Edward and Caroline is the earliest Jacques Becker film of the four released this week, the other three are his better-known later films. It’s also actually the first time this film has ever been released on home video in the UK as well.
Becker was known for attention to detail, and this film is no exception (even if it’s undoubtedly light on plot.) As the title suggests, it’s about a couple called Edward (Daniel Gélin) and Caroline (Anne Vernon). Their marriage is failing, and it all comes to a head when they are supposed to go to an upper-crust party together where Edward, being a pianist, is expected to play. The party is being held by Caroline’s snobbish and obnoxious uncle Claude (Jean Galland). Edward is also missing a waistcoat and must borrow one off of Caroline’s cousin. They two are fighting before they even get there so tensions are high, and it’s fair to guess that things may not go as smoothly as initially planned.

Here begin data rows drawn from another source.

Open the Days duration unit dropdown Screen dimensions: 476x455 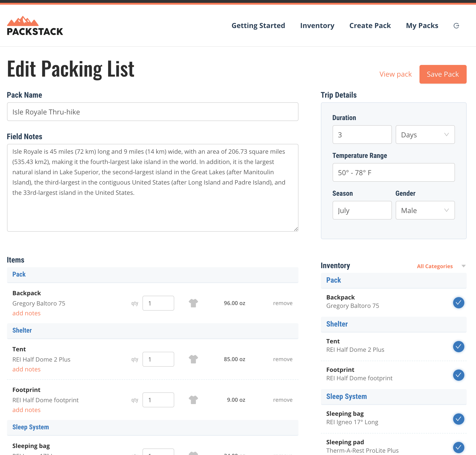pos(425,135)
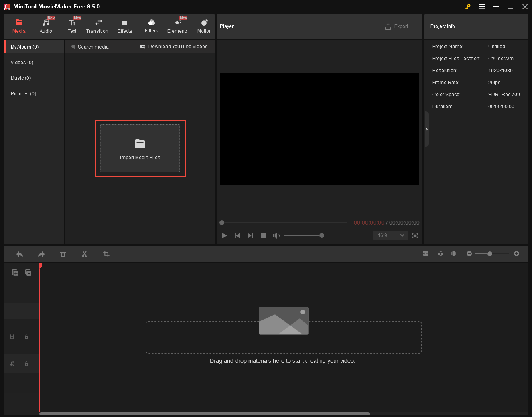This screenshot has width=532, height=417.
Task: Open the Audio library tab
Action: coord(46,26)
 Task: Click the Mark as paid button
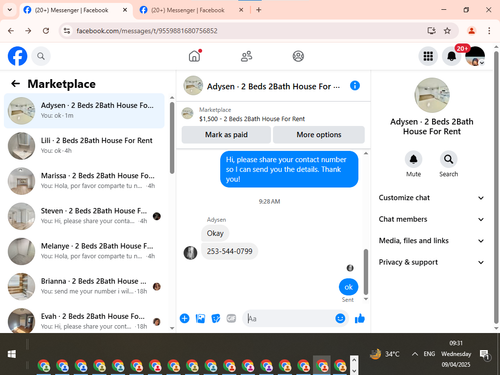tap(226, 135)
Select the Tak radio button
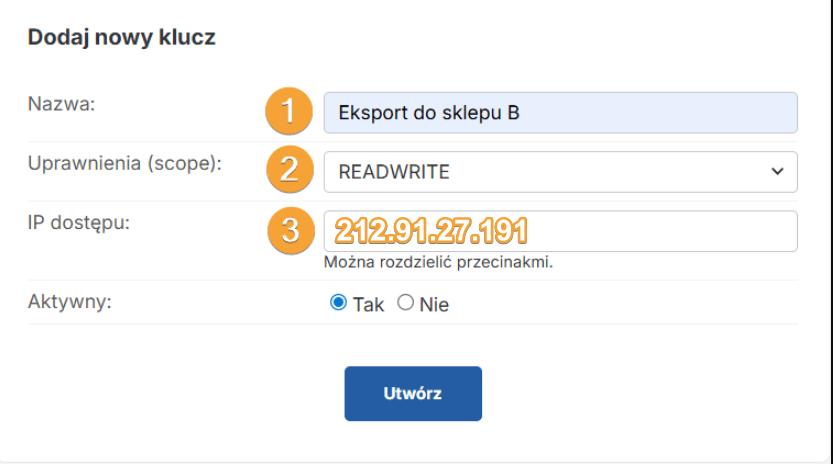Screen dimensions: 833x464 tap(338, 303)
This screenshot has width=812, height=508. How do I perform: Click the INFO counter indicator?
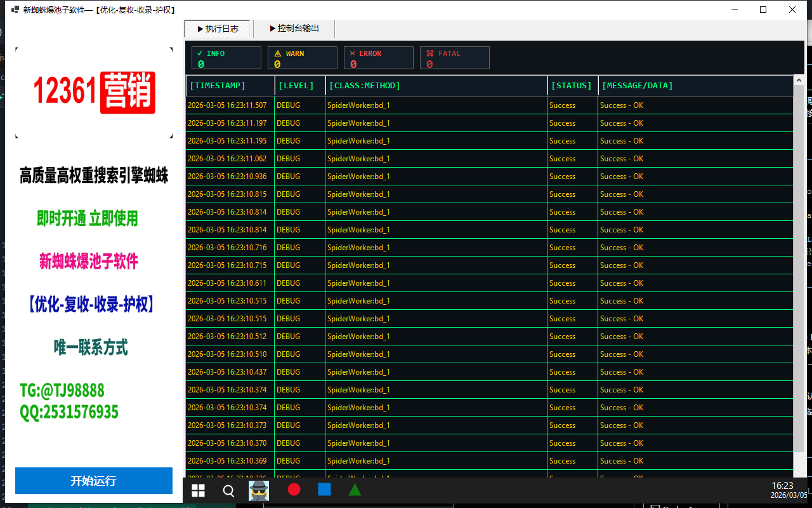226,57
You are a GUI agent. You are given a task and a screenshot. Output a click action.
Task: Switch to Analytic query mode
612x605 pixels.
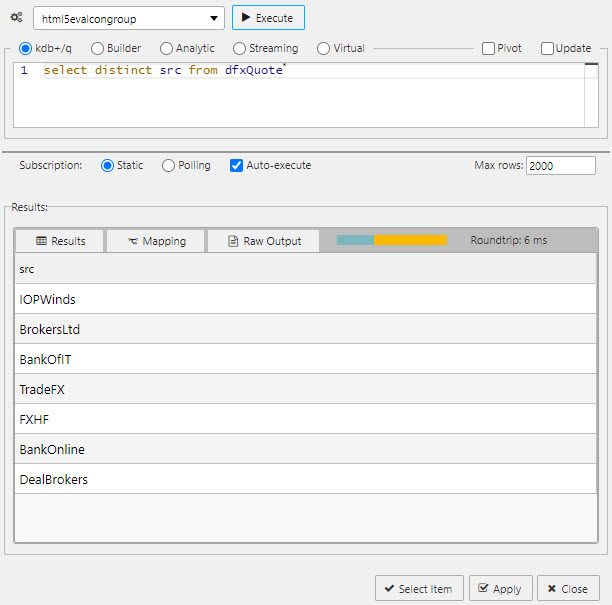coord(167,48)
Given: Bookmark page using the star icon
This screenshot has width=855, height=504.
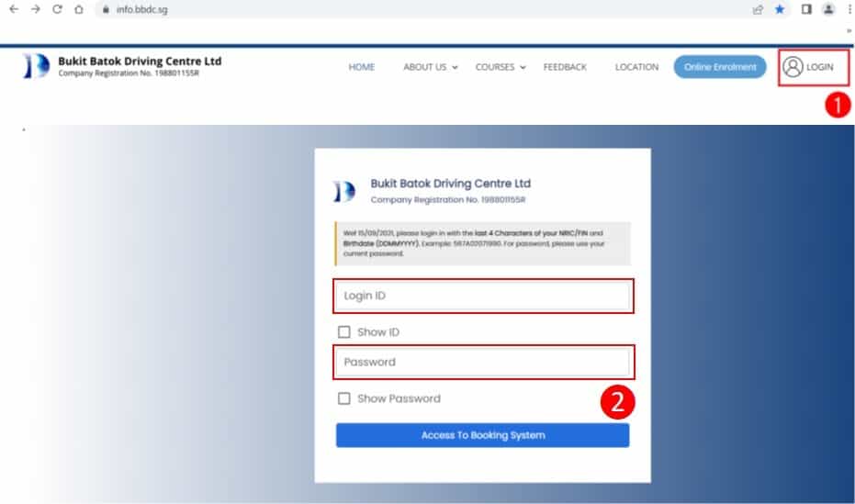Looking at the screenshot, I should click(780, 10).
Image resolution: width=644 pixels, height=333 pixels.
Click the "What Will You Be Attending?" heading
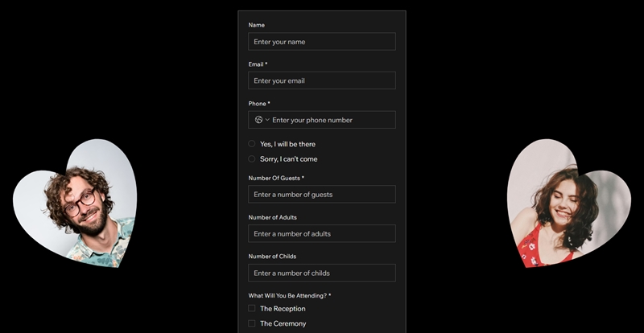(289, 295)
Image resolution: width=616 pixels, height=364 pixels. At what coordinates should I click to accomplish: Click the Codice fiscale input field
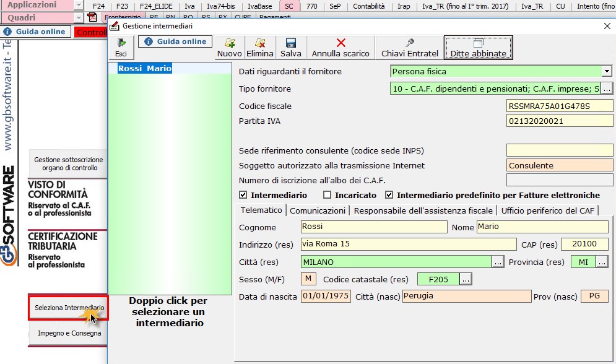click(x=559, y=106)
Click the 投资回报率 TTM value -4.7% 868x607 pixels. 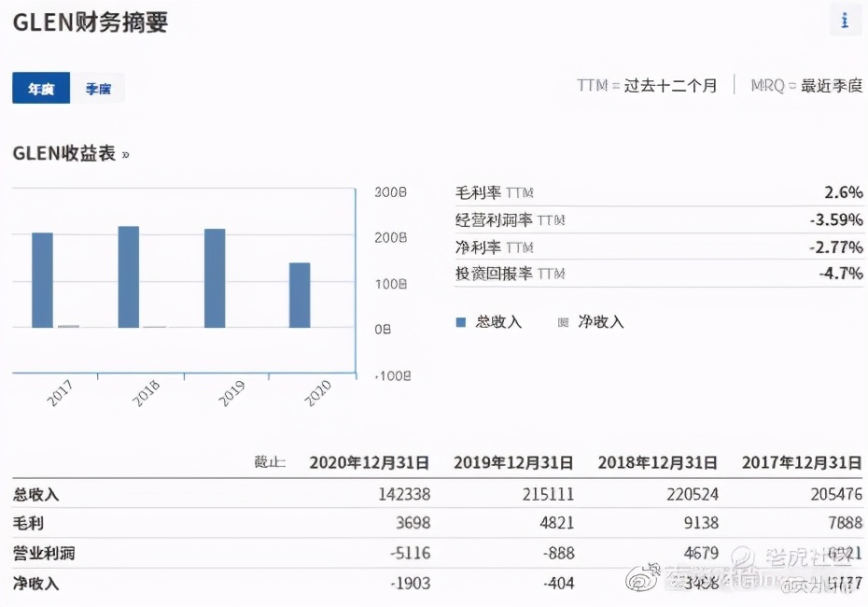840,274
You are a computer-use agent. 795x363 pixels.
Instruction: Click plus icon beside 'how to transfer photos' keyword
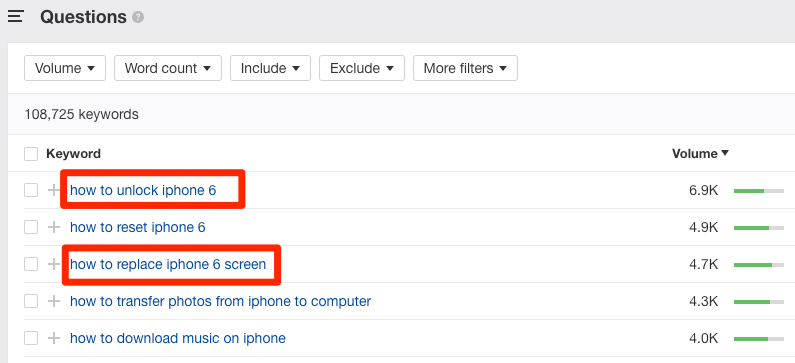tap(54, 301)
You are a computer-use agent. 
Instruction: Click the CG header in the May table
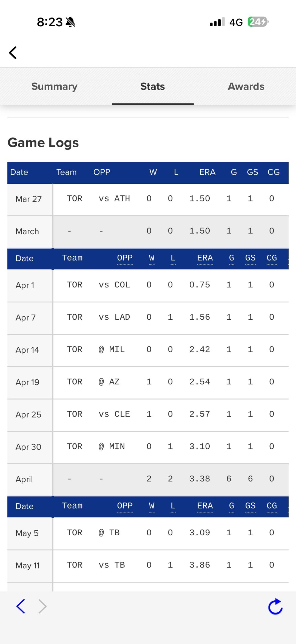point(272,506)
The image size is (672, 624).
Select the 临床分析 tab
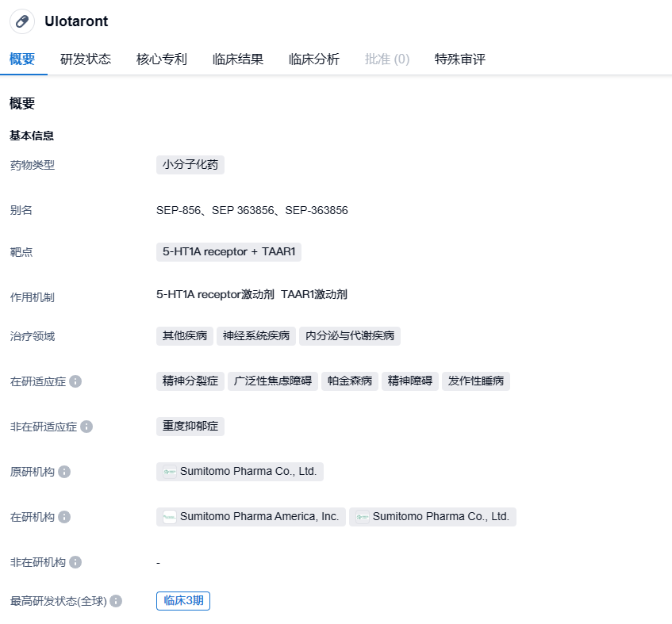click(314, 59)
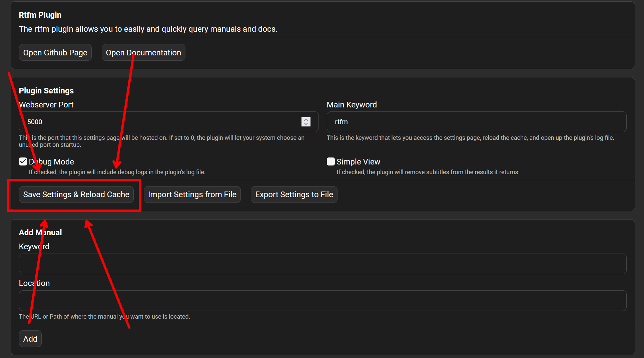Click the Rtfm Plugin heading
The width and height of the screenshot is (644, 358).
pos(40,15)

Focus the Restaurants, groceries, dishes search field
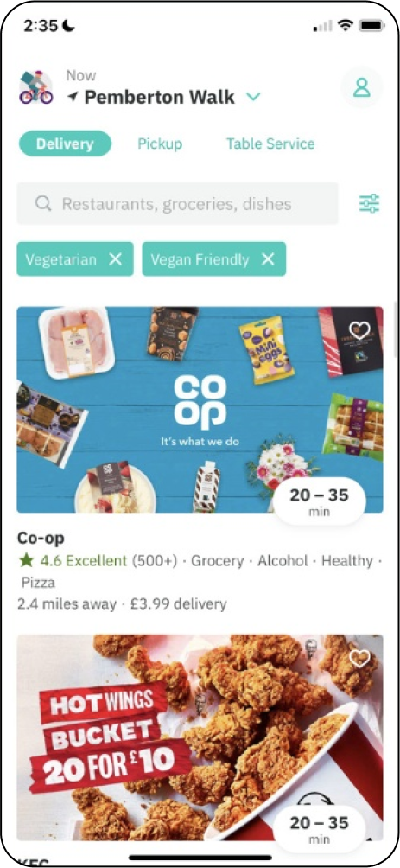coord(178,204)
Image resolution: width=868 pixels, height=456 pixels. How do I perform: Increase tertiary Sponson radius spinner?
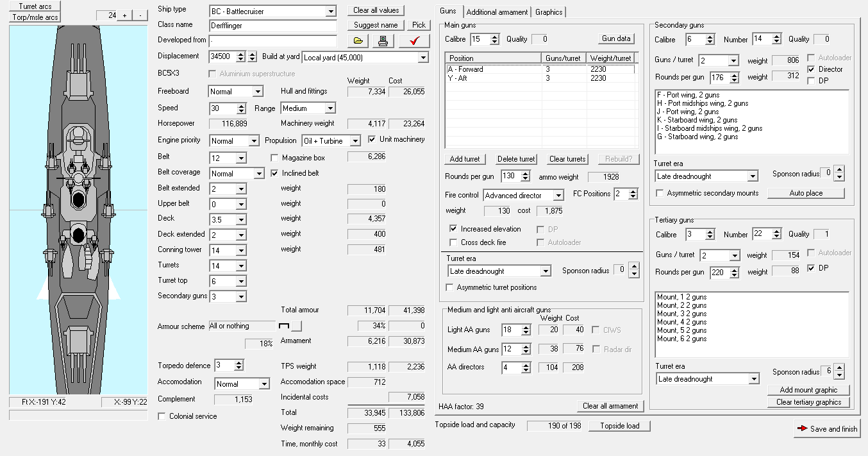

The film has the feel of some of the screwball comedies of the ’30s and ’40s, but it’s never quite as “zany” as those, nor does it move like a speeding train, like His Girl Friday. It gets closer to those films in the final act, but unfortunately it also ends with a totally misguided rape joke. It’s not as bad as the ten minute one in The Knack, which was perhaps the worst ever Palme d’Or winner, but some modern viewers will be aghast. The two leads, however, do have some chemistry, and it is beautifully filmed, as you would expect from Jacques Becker.
The disc includes an intro by Ginette Vincendau, who has also provided a new intro for each of the other Becker films released in this series. Vincendau teaches film studies at King’s College London and is one of the foremost experts on French cinema in the UK. There is also a vintage interview with Becker himself!